▶ _TEXT EXCERPT_:
..............................

Many historians point to the 1840 World Anti-Slavery Convention in London, England, as the initial catalyst that gave birth to the concept of an American women’s rights movement. Elizabeth Cady Stanton traveled with her husband to attend the conference as a delegate, only to be denied participation based on her gender. After suffering this indignity and returning home, Stanton, Lucretia Mott, and other participants began discussing some type of organized movement to right these wrongs. These early rumblings led to the Seneca Falls Convention in 1848, the official birth of the United States women’s rights movement. (Cullen-DuPont, 2002.)

The American Equal Rights Association was formed in May 1866 and was dedicated to promoting the civil rights of women and African-Americans. After the Fourteenth Amendment passed (June 1866) and the Fifteenth Amendment’s passage was imminent, a split began to occur in the organization. These amendments upheld the voting rights of African-Americans but not women. One faction (later to become AWSA) was staunchly abolitionist and believed that the Fifteenth Amendment might not pass if they tried to add women’s suffrage to it. The other group (later to become NWSA) was equally adamant about including women’s rights by inserting the term sex into the amendment’s wording. (Hill, 2006.)

In 1869 two prominent women’s suffrage organizations emerged from the dissolution of the American Equal Rights Association: the American Woman Suffrage Association (AWSA) and the National Woman Suffrage Association (NWSA). AWSA, led by Lucy Stone and Henry Blackwell, was the more conservative. It allowed men in the group, and it still held the traditional view of a women’s place. Many viewed AWSA as the group more interested in strengthening marriage through its traditional perspective. Its publication was benignly named The Women’s Journal. AWSA also took the more conservative stance that women’s suffrage was best pursued through states’ rights channels rather than a federal amendment. (Hill, 2006.)

NWSA, led by Elizabeth Cady Stanton and Susan B. Anthony, was more progressive. It supported a federal amendment to attain the vote for all women. Additionally, it supported other women’s rights causes such as divorce law reform. Their more provocative literary publication The Revolution was founded in 1868 and published by Stanton and Anthony. (Hill, 2006.)

A Woman President?

In 1870 the flamboyant Victoria C. Woodhull announced her candidacy for the United States presidency. In January 1871 Woodhull addressed the judiciary committees of both houses of Congress to assert that, in fact, women already had the right to vote by virtue of the Fourteenth and Fifteenth Amendments. She averred that the Fourteenth Amendment declared women U.S. citizens, and the Fifteenth Amendment gave all citizens the vote. Woodhull was also famous for her advocacy of free love, the term for sexual liberation at that time. (Hill, 2006.)

..............................

▶ _PROVIDED DATA_:
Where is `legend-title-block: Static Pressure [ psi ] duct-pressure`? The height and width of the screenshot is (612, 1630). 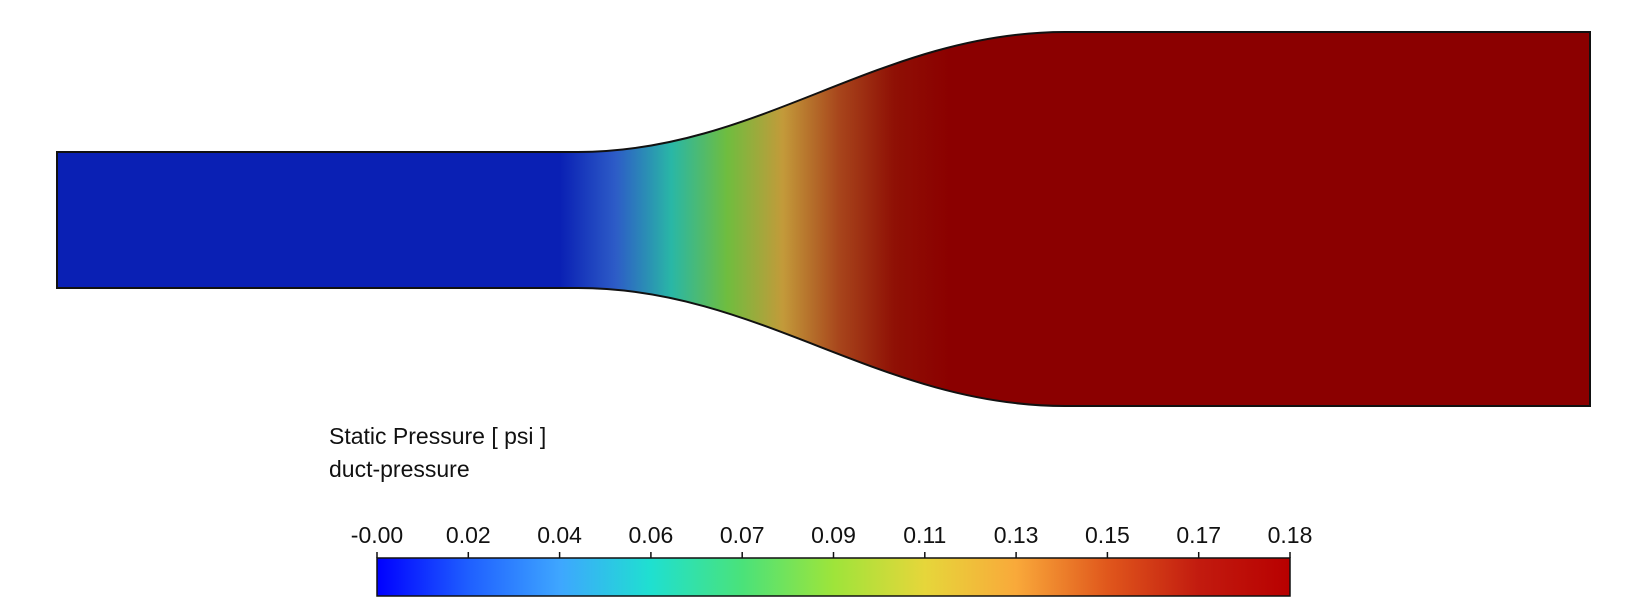 legend-title-block: Static Pressure [ psi ] duct-pressure is located at coordinates (438, 453).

..............................

▶ _WORK INSTRUCTION_: Extend the history of the women's suffrage movement in the United States, picking up after its final sentence about Woodhull and free love.

▶ _WRITTEN RESPONSE_:
Because of her bold actions, NWSA embraced Woodhull and invited her to speak at two of their meetings. At the May 1871 meeting, Woodhull stated that if the government would not give women the vote, “We will plant a government of righteousness in its stead, which shall not only profess to derive its power from the consent of the governed but shall do so in reality.” Woodhull did not officially become a member of NWSA and, ultimately, her Equal Rights Party and her penchant for sensationalist publicity fell out of favor with Anthony and NWSA just before the election. (Hill, 2006.)



AWSA and NWSA …

The juxtaposition of AWSA and NWSA on the late nineteenth century political stage illustrated two unique approaches to the same goal. Though at odds, their methods were complimentary in an unintended, abrasive way. Between the two groups, they provided a home for suffragists from a range of political persuasions. Whatever their activism level or conservative-liberal stance, a suffragist could find a place to be comfortable in one or the other.

By approaching their goal from different directions, AWSA and NWSA inadvertently helped set the stage for most of the citizenry to support their aims. While AWSA positioned itself to represent the more ladylike women, NWSA wanted more than just the vote. AWSA supported the conservative route of state-by-state suffrage while NWSA supported a federal amendment.

Though seen as ineffective by liberal suffragists, the states’ rights strategy was important. First, it gave men (and some women) who were only lukewarm to votes for women an easy out. They could appear to support it while at the same time remaining relatively noncommittal when action might have been required. Second, in the several years prior to 1919 and the passage of the Nineteenth Amendment, the 10 to 15 states that had granted women the vote were pivotal in the National Woman’s Party’s strategy to oppose the party in power.

Conversely, the federal amendment approach by NWSA served to draw more attention to the movement, even if it was often negative attention. (Although, even Anthony and NWSA drew the line at Woodhull’s theatrics near the end of her presidential run.) The unintentional teamwork was that NWSA drew most of the negative publicity, and AWSA provided the respectability. This theme would follow the movement through to 1919.

… Combine to Form NAWSA

In 1890 AWSA and NWSA merged to become the National American Women Suffrage Association (NAWSA). After years of disagreement, the two groups were now much more alike in their methods. They could attain their goal more efficiently as one entity. An important factor that drew their philosophies together was the negative fallout for NWSA after the Woodhull debacle. In the aftermath of NWSA’s early support for Woodhull, Susan B. Anthony was prompted to redirect the organization away from the controversial side issues of marriage, free love, and religion, and focus solely on the issue of suffrage, as AWSA had mostly concentrated on all along. Elizabeth Cady Stanton stated at the time, “Lucy [Stone] and Susan [B. Anthony] alike see suffrage only … hence they may as well combine for they have one mind and purpose.” (Hill, 2006.)

The new group narrowed their focus even further under Carrie Chapman Catt’s influence in the mid-1890s by downplaying the connection of the suffrage movement to the temperance movement. After earlier state victories in Colorado and Idaho, the new organization realized the importance of this strategy. (Hill, 2006.)

Carrie Chapman Catt would become President of NAWSA in 1900 when Anthony stepped down. As Catt said in her acceptance speech, no one could ever succeed Susan B. Anthony, with her tireless history and personal trademark on the movement, but Catt would do her best. (Cullen-DuPont, 2002.)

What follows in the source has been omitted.